Rick Williams, an independent fisheries scientist who lives at Boise, said breaching the Snake River dams would lessen the problem even if water temperatures continued to sometimes exceed 68 degrees. Such incidences would be much shorter in nature, he said.
“We know these fish can be in sub-lethal conditions for limited amounts of time. When the length of time prolongs, the mortality starts to show up,” he said.
Summertime water temperatures have long been a concern for adult salmon and steelhead that must persist in the water as they surge upriver to spawn in cool mountain streams. The problem is most pronounced for endangered Snake River sockeye salmon that swim up the Columbia and Snake rivers starting in June when water temperatures are starting to climb. Steelhead and fall chinook must also contend with warm water on their return from the Pacific Ocean in July, August and September.
In 2015, a dry and warm winter left the mountains of the Pacific Northwest with meager snow packs that dissipated quickly in the spring. The arid winter was followed by a scorching summer that, when combined with low river flows, heated the water well above 68 degrees, considered a tipping point for salmon and steelhead.
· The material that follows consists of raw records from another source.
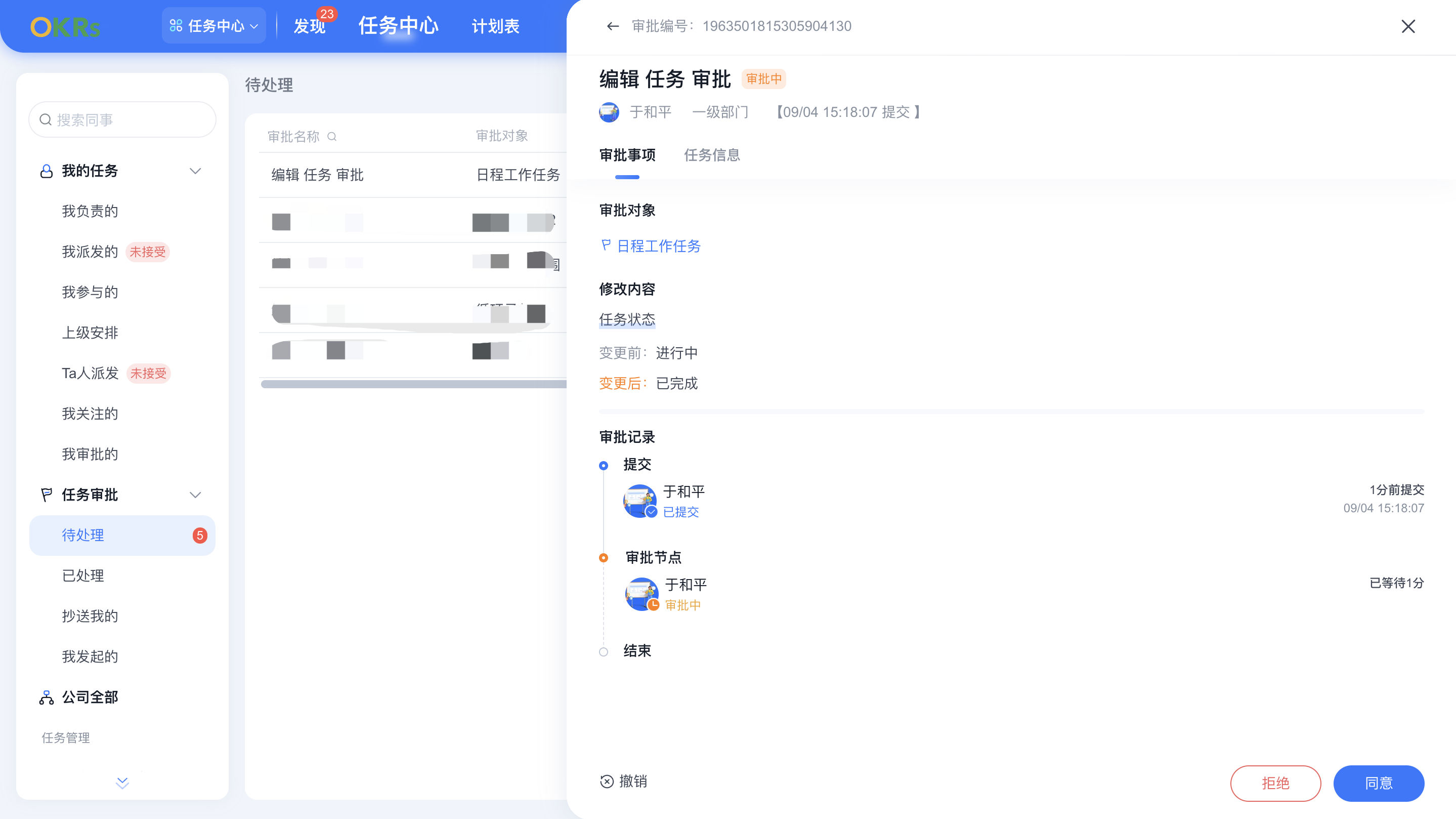Collapse the 我的任务 section

(x=196, y=171)
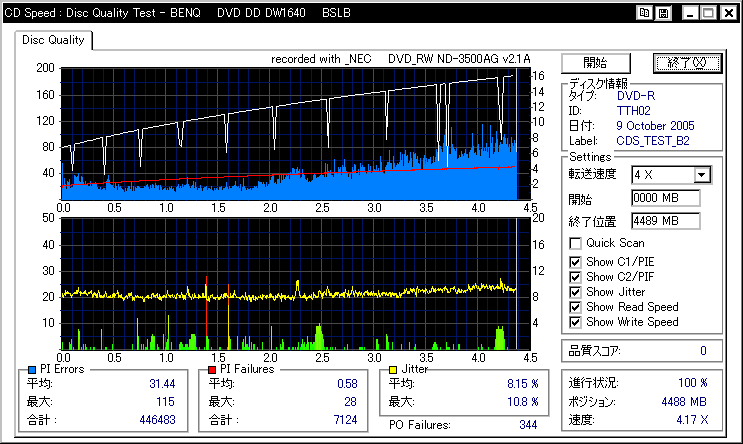Click the yellow Jitter legend square
743x444 pixels.
[393, 370]
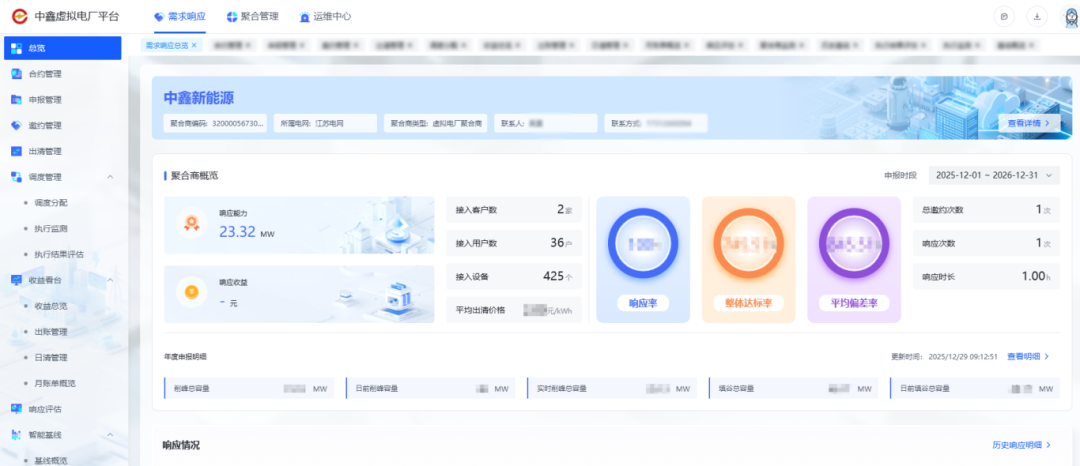Click the 申报管理 sidebar icon
This screenshot has width=1080, height=466.
coord(16,100)
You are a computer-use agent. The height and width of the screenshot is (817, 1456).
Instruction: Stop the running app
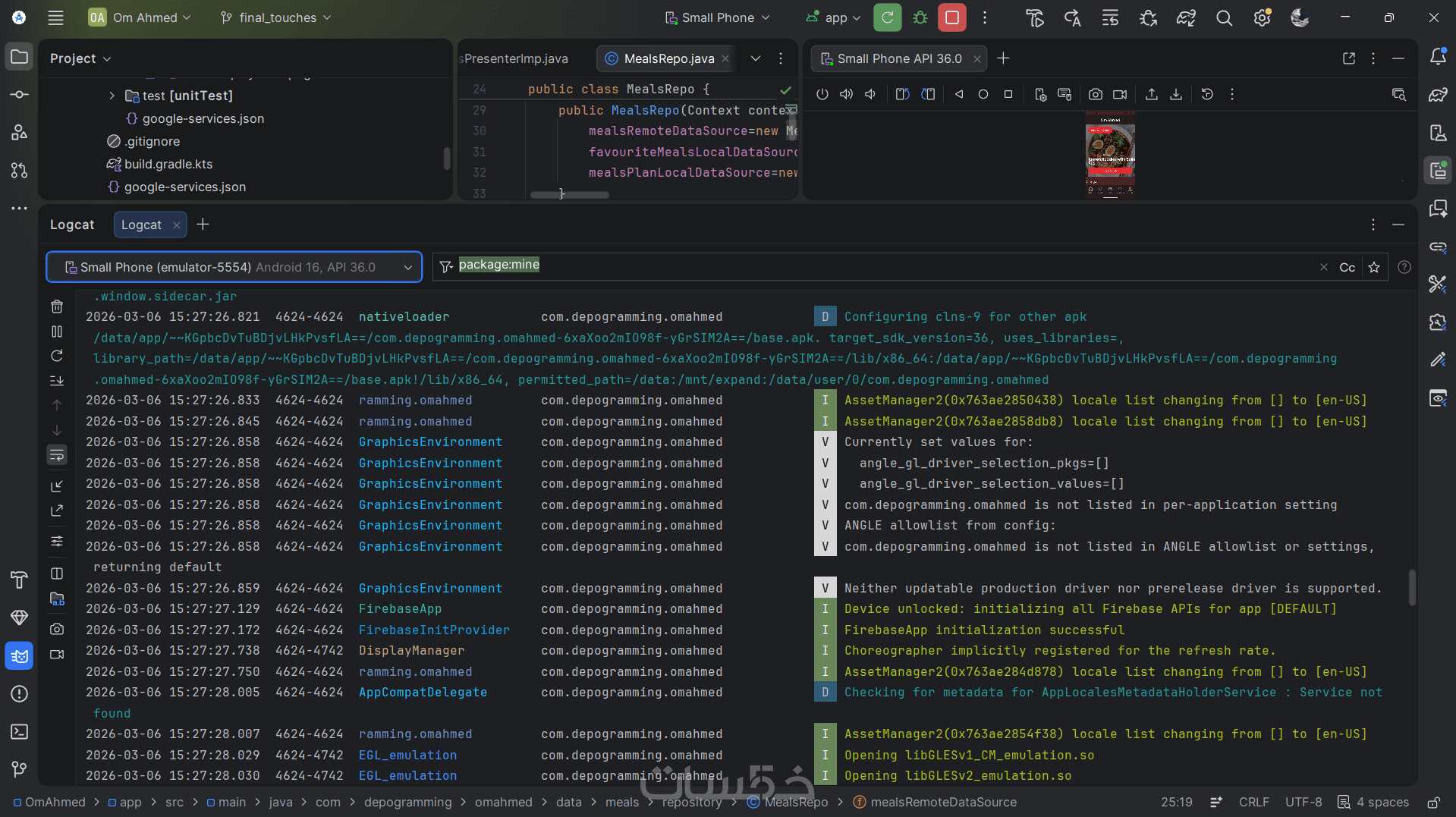[x=951, y=17]
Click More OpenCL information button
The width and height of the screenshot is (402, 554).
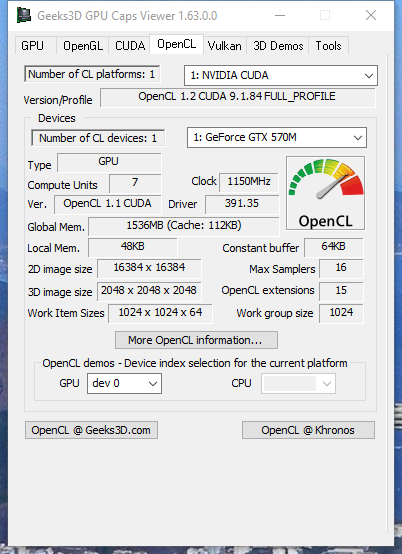point(196,340)
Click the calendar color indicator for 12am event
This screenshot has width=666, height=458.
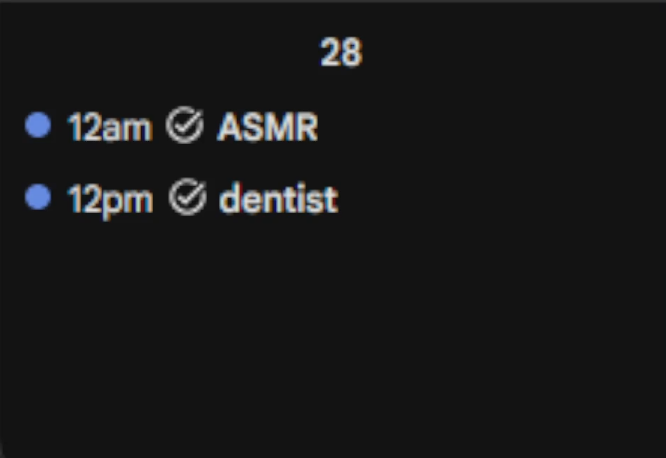38,126
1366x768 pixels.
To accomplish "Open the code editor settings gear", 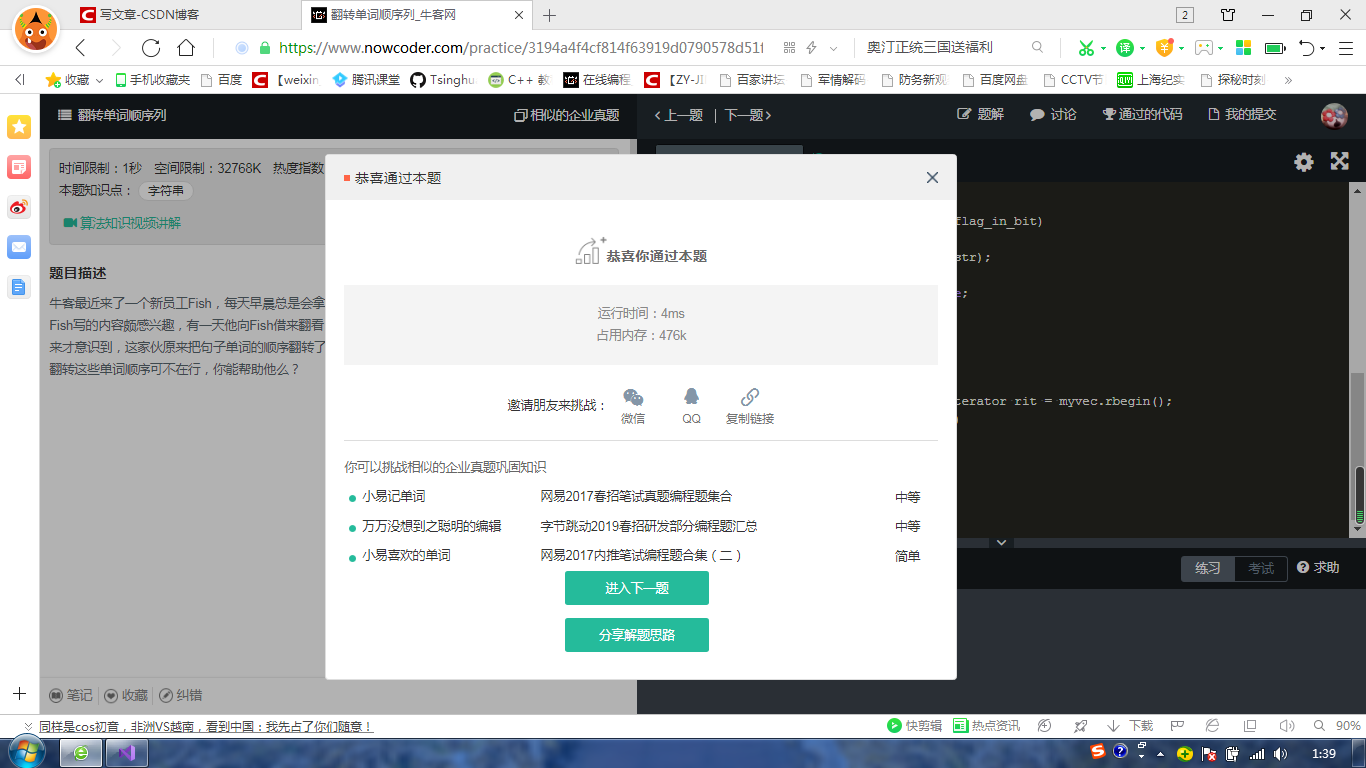I will coord(1303,161).
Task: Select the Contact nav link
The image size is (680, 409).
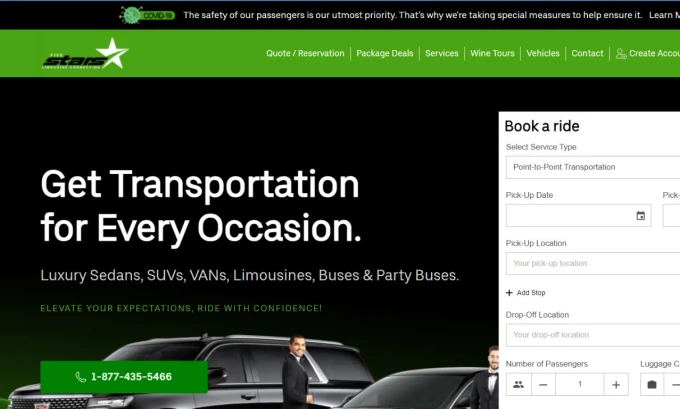Action: pyautogui.click(x=587, y=53)
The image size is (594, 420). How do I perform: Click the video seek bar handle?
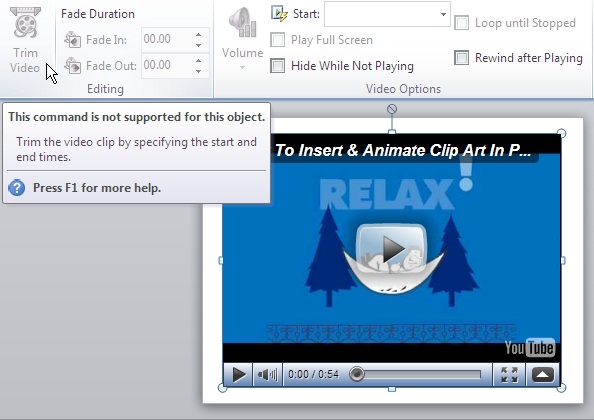(356, 374)
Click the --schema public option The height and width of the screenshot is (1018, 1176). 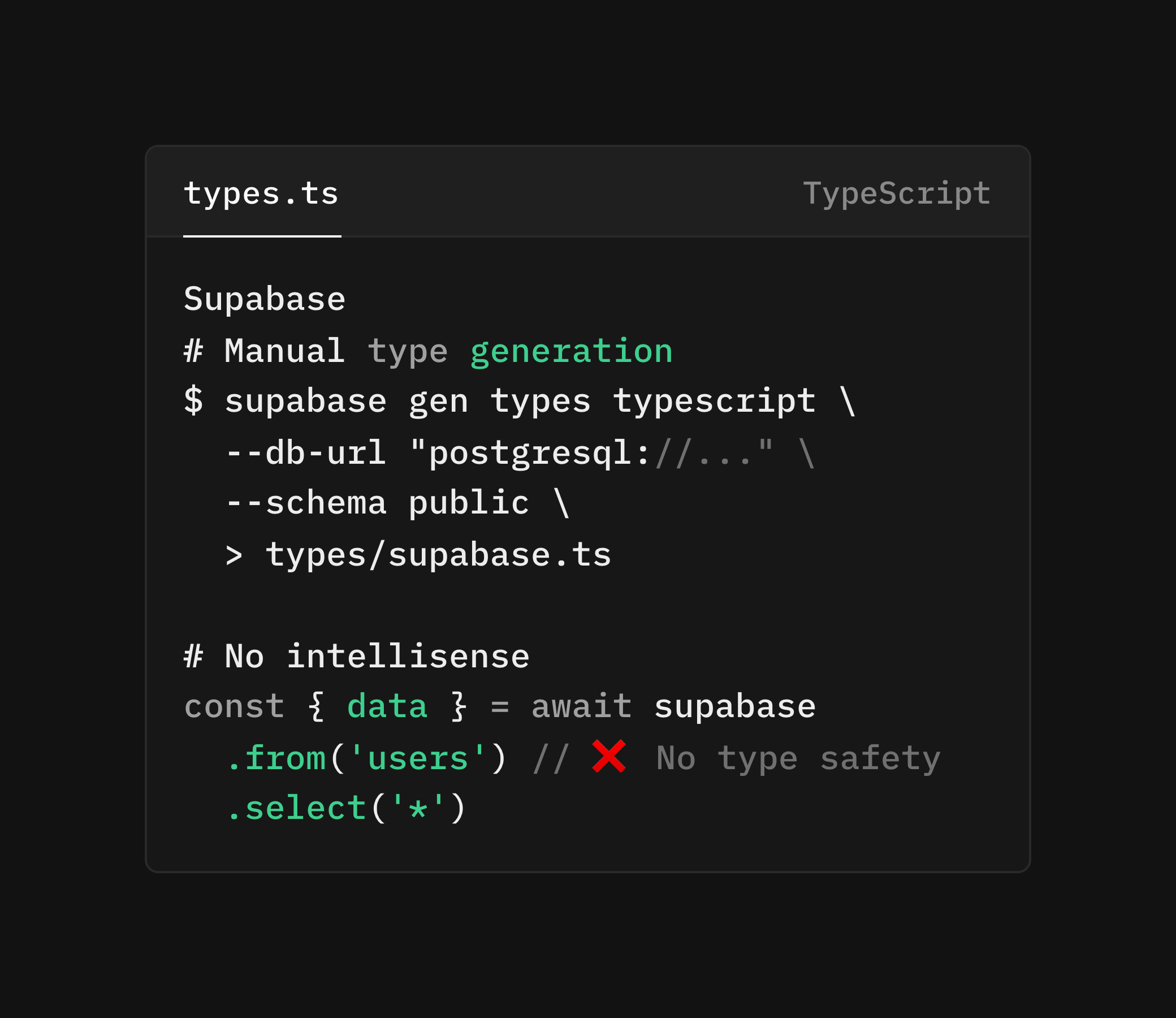[x=378, y=503]
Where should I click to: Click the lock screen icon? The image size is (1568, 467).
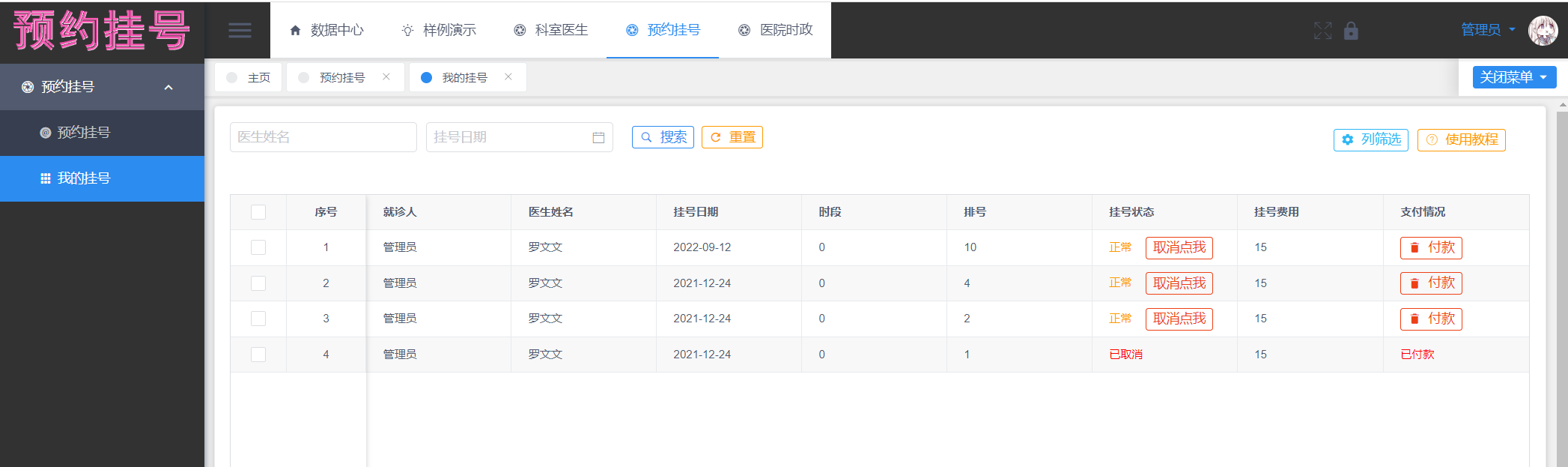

Temperatures into the 70s persisted for weeks on end and sockeye perished in unprecedented numbers. About 96 percent of the sockeye bound for Idaho’s Stanley Basin died in the Columbia and Snake rivers. More plentiful sockeye bound for the middle Columbia River died in similar numbers.
That summer’s low flows and high temperatures were well outside of normal conditions, but may not be in the future.
“The extreme conditions faced by migrating adult salmon in 2015 will become more frequent as the climate continues to warm,” the letter said.
The warm water can also cause the fish to delay their migration. Some seek out cool water at places like the mouth of the Deschutes River or in Drano Lake at the mouth of the Little White Salmon River. Others stall at dams because the water used in fish ladders is often drawn from the surface of the river and thus warmer than the deep water the fish sometimes travel in.
Officials at the Army Corps of Engineers have added mechanisms at Lower Granite and Little Goose dams that feeds colder water drawn from depth to the fish ladders.
Federal officials have also used cold water releases from Dworshak Reservoir on the North Fork of the Clearwater River to mitigate temperatures in the Snake River. The action is considered a partial success but one that doesn’t provide much cooling beyond Lower Granite Dam on the Snake River.
The scientists wrote that those efforts are insufficient to address the problem and they fear an environmental impact statement under construction by the Corps, U.S. Bureau of Reclamation and the Bonneville Power Administration, collectively known as the “action agencies,” will not adequately address the problem.
However, they pointed to modeling that showed if the Snake River dams had not existed in 2015, the cold water releases from Dworshak Reservoir would have provided enough cooling for sockeye and other anadromous fish to survive.
Matt Rabe, a spokesman for the Corps at Portland, pointed to the cold water releases from Dworshak Reservoir and efforts to cool fish ladders at Lower Granite and Little Goose dams as measures the federal government is taking to address the problem. He also said the lower Snake River often exceeded the threshold considered safe for salmon in July and August even before the dams were constructed.
Michael Milstein, a spokesman for National Oceanic and Atmospheric Administration Fisheries, the federal agency in charge of preserving and restoring threatened and endangered Snake River salmon and steelhead, said his agency agrees summer water temperatures are an important issue and noted most of the sockeye that died in 2015 did so in the Columbia River and not the Snake River.
“We have worked with the action agencies on improved information and management of temperatures through the hydrosystem,” Milstein said. “These include new instrumentation at dams, systems to cool and reduce temperature differentials at fish ladders and improved temperature models to inform the EIS process.”